- _Provided material_:

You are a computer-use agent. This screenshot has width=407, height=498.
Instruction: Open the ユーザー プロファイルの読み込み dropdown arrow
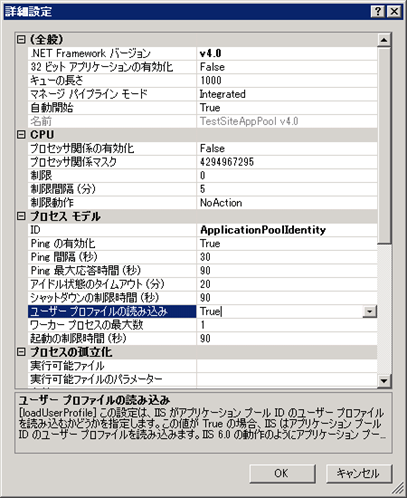tap(369, 311)
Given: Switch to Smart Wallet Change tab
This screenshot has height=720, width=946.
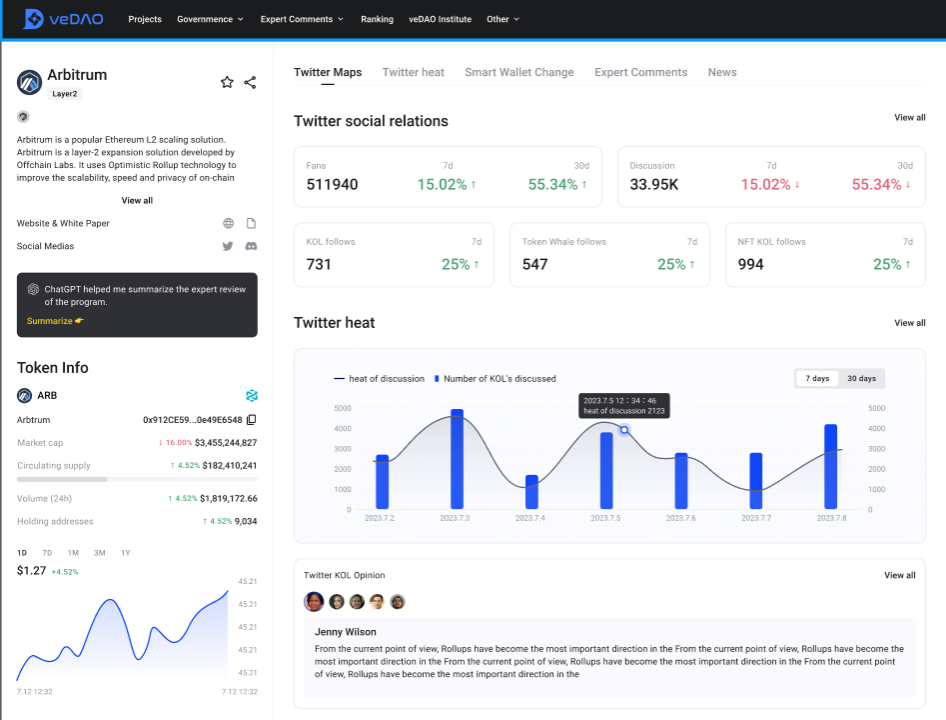Looking at the screenshot, I should (519, 72).
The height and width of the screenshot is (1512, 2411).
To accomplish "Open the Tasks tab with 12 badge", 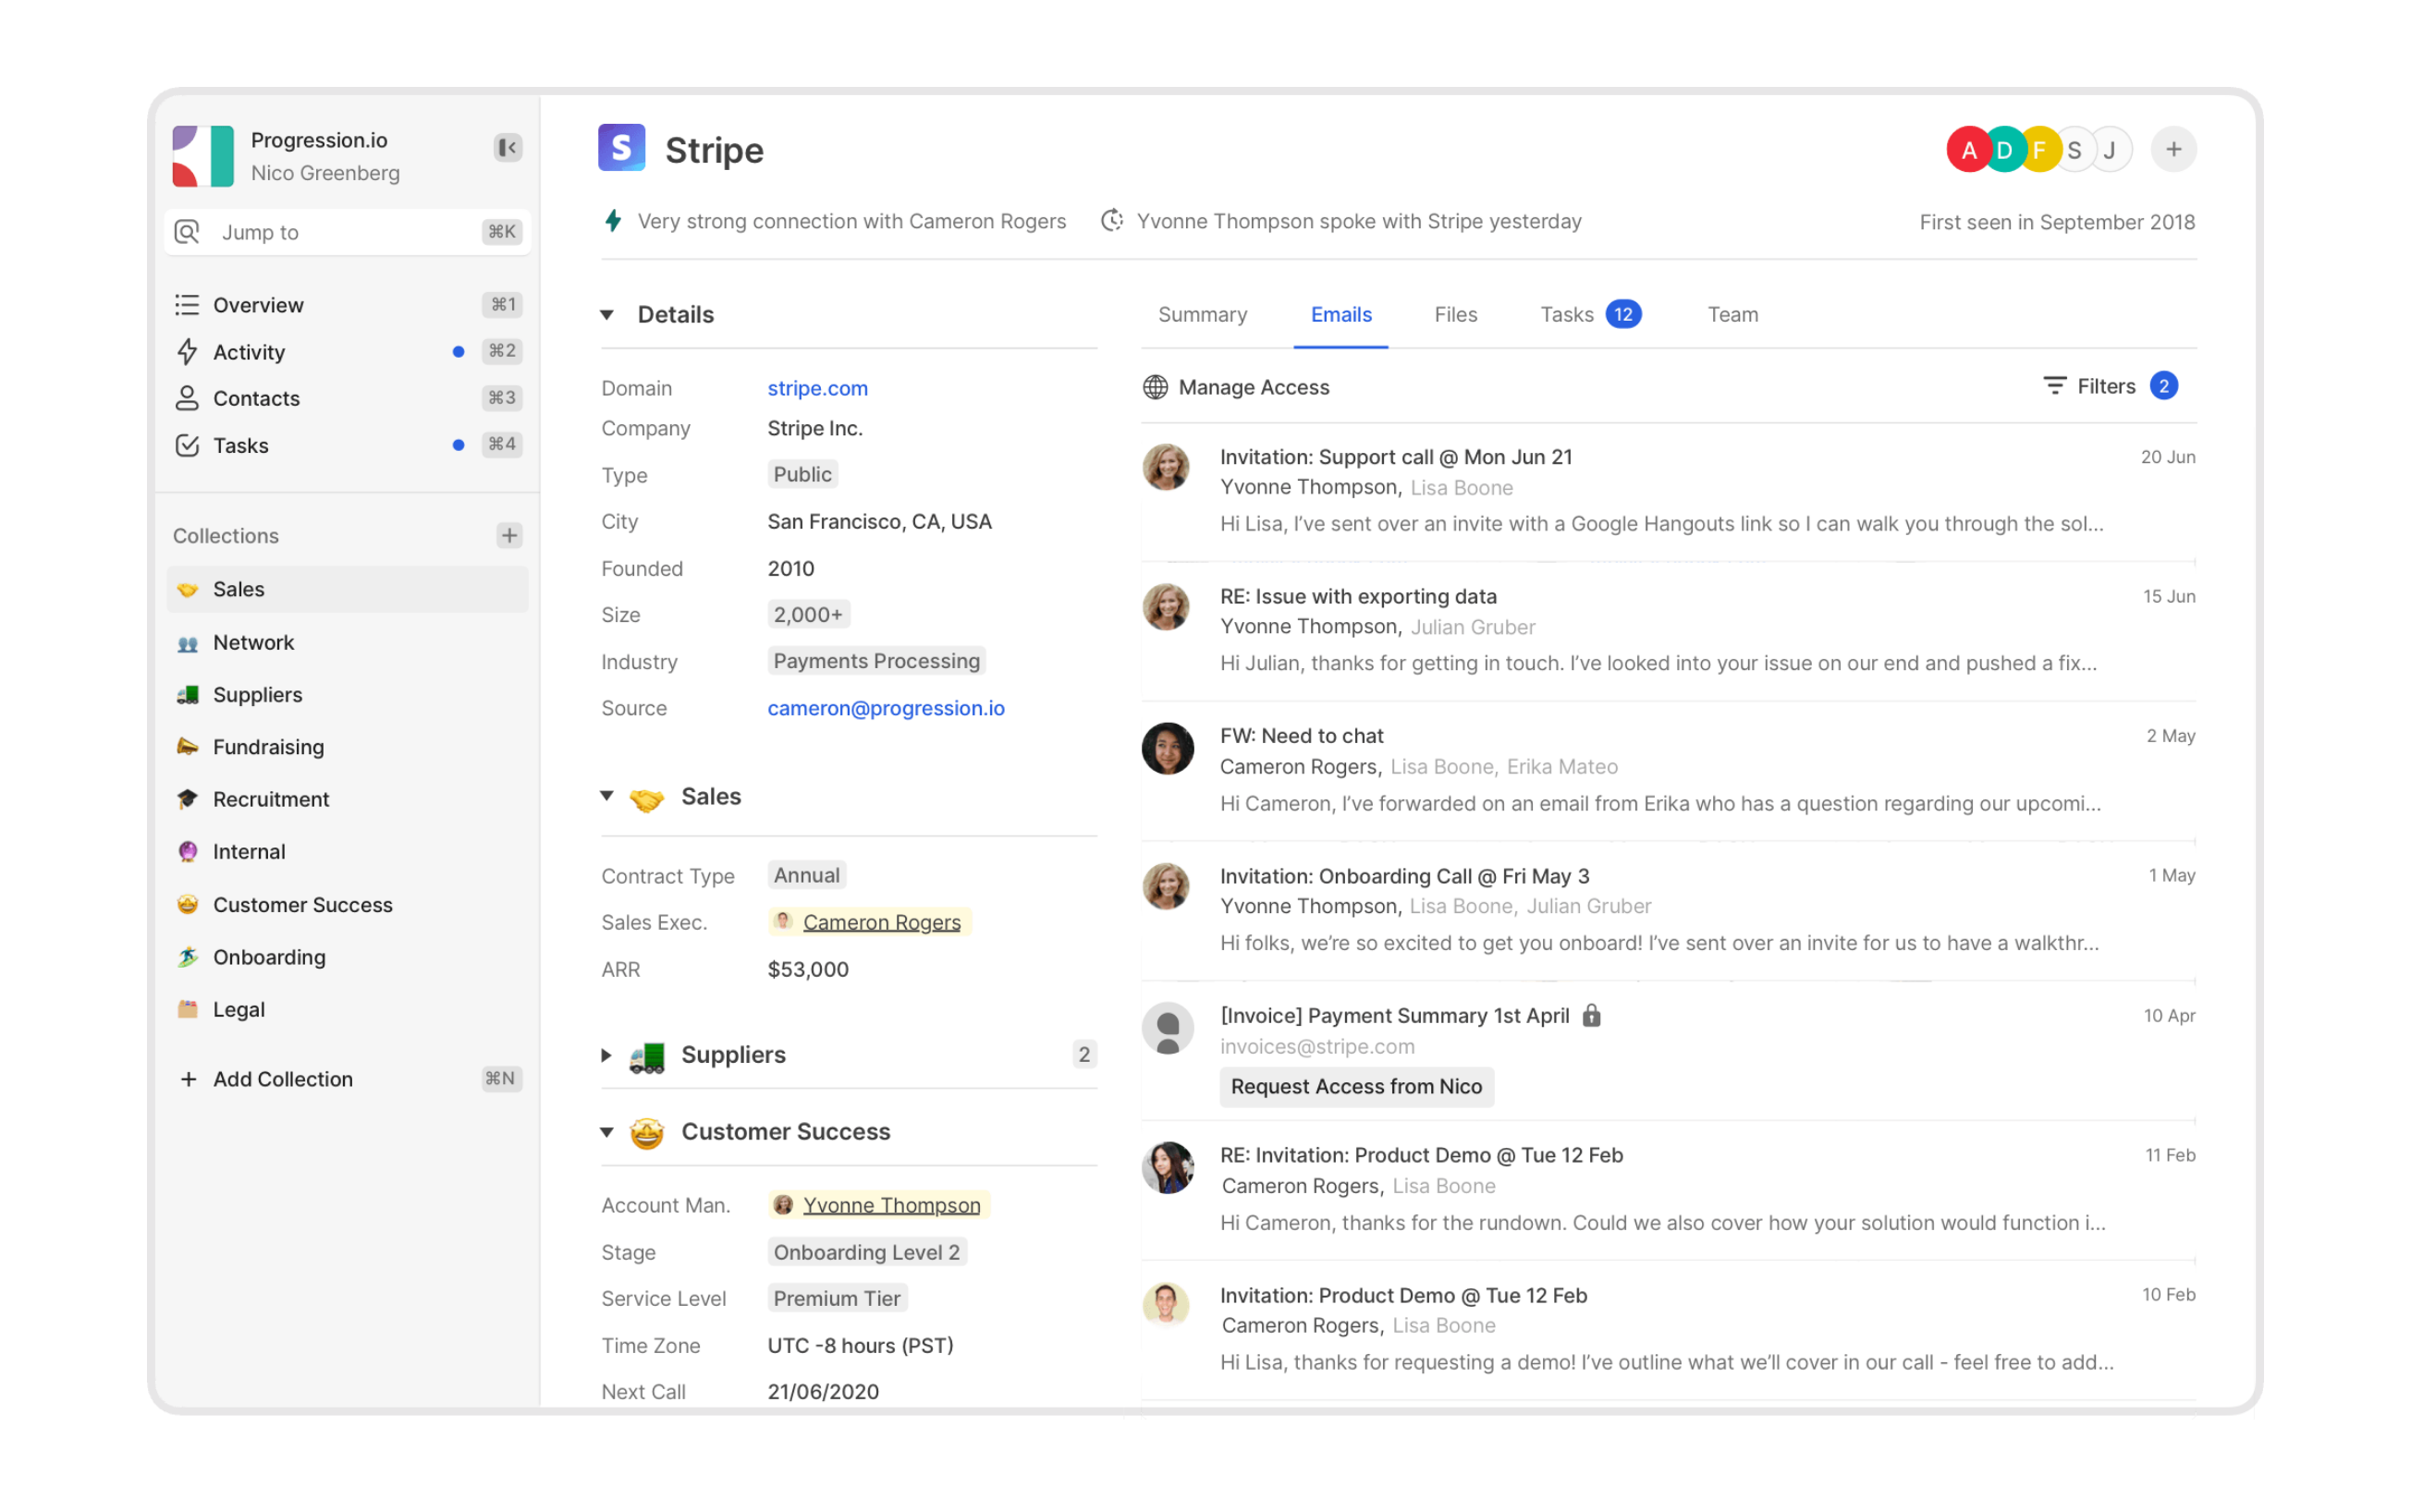I will pos(1590,314).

- _Problem statement_:
The required output is the exact lines from the opening line of the entries through the line with "The height and", inclusive, without pictures.

- _Output for this exercise_:
You are a computer-use agent. This screenshot has width=407, height=498.
Instruction: Open the ユーザー プロファイルの読み込み dropdown arrow
tap(369, 311)
Given: Switch to Smart Wallet Change tab
This screenshot has height=720, width=946.
Looking at the screenshot, I should (519, 72).
The height and width of the screenshot is (1512, 2411).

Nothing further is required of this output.